An important distinction here is that parameters such as treatment stages and associated specialties are based on input from specialists. The duration of each stage and their recurrence are also based on specialist input. Naturally, this requires statistical analysis of the current situation and a realistic definition of the desired outcomes. That said, such care pathways enable healthcare services to be “nudged” in the desired direction.
Defining such care pathways is a labor-intensive and analytics-heavy task. This makes it essential to apply these funding models based on specific needs.
2 – Mini-Care Pathway or a DRG-like Approach
This category includes the costs of treatments (within a year) that remain after the tagging of claims at the previous (higher) funding level. Like a care pathway, the treatment invoices under a single medical case are combined. These invoices fall within the same diagnosis and are unified into a single funding stream. However, unlike today’s DRG-based funding, the diagnosis-related funding would not depend on the number of treatment claims. It would not require inpatient treatment invoices.
As a side note, this method recognizes that the number of claims is not always directly linked to the disease. The relationship is not always straightforward. Some service providers deliver one visit and one claim. Others need several visits for similar clinical cases. Whether treatment occurs in an inpatient or outpatient setting can vary regionally or due to other specific circumstances.
Unlike today’s DRG model and the first-level funding model (Care Pathway-Based Bundled Payment), this method creates diagnosis-based groups using historical data. Machine learning-based grouping methods are employed. This allows consideration of far more parameters for grouping than humans can handle. Humans are responsible for directing the model through input parameters.

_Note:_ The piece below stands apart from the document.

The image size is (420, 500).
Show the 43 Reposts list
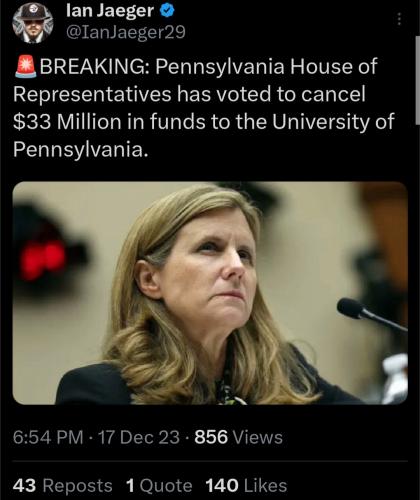(x=63, y=485)
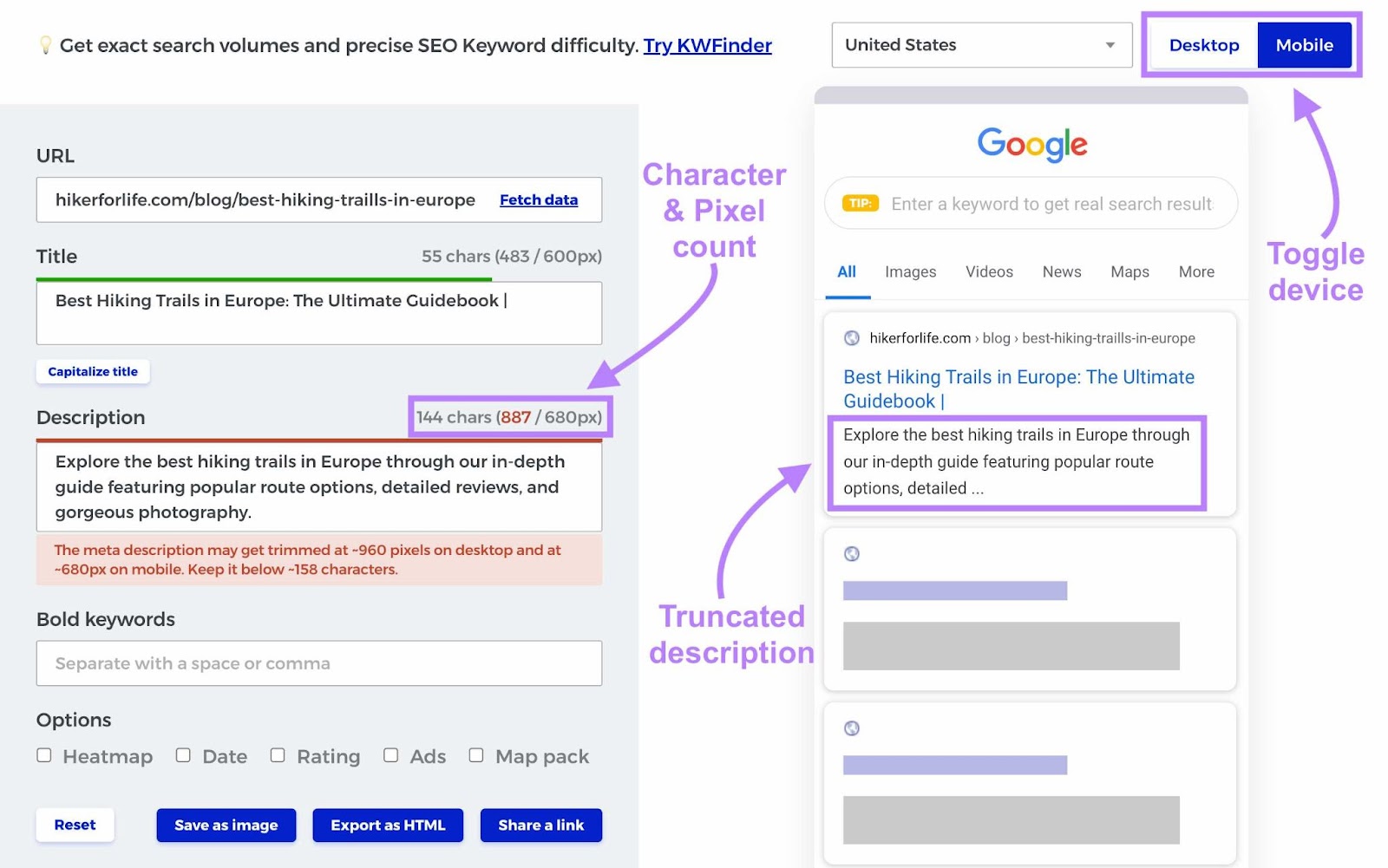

The mini-care pathway funding model is reasonable to apply to diseases that:
- Involve shorter care pathways (simpler in terms of duration and stages) but still require sufficient funding attention.
- Correspond to pathways that, due to resource limitations, are not defined under the first funding method.
- Exhibit regional variation in clinical practice or coding.
- Have inexplicably high treatment costs.
3 – FFS – Fee-for-Service
Treatment invoices (cases) do not qualify for the two previous funding levels. They cannot be addressed within a given time period. These invoices would fall under FFS reimbursement.
Overall:
- Funding levels are dynamic. This implies that the proportions of different diseases reimbursed at each level can vary. These variations depend on changes in resources and healthcare expectations.
- On the other hand, a key factor as described in the article on the IMPACT model. It is the independent, multifaceted, and high-quality input required for the development of these models.
Figure 3. Hierarchical Framework of Reimbursement Models. The reimbursement framework consists of Reimbursement Independent of Claims. This involves incentive-based funding linked to KPIs or quality parameters. For example, rewards are given for achieving high vaccination coverage. There is also Reimbursement Depending on Claims, which has three levels: 1. Care Pathway-Based Bundled Payment – Designed for complex cases with significant impact, logistical challenges, or outcome-based differentiation potential. Parameters like treatment stages and specialists are defined by experts. 2. Mini-Care Pathway or DRG-Like Approach – Groups claims for shorter, simpler cases. It is used for treatments not covered under pathways. Machine learning-based grouping assists in diagnosis-specific funding. 3. Fee-for-Service (FFS) – Reserved for claims that do not fit under higher levels. Overall, funding levels are dynamic, adjusting to changes in resources and healthcare needs. Developing such models requires high-quality input and analysis.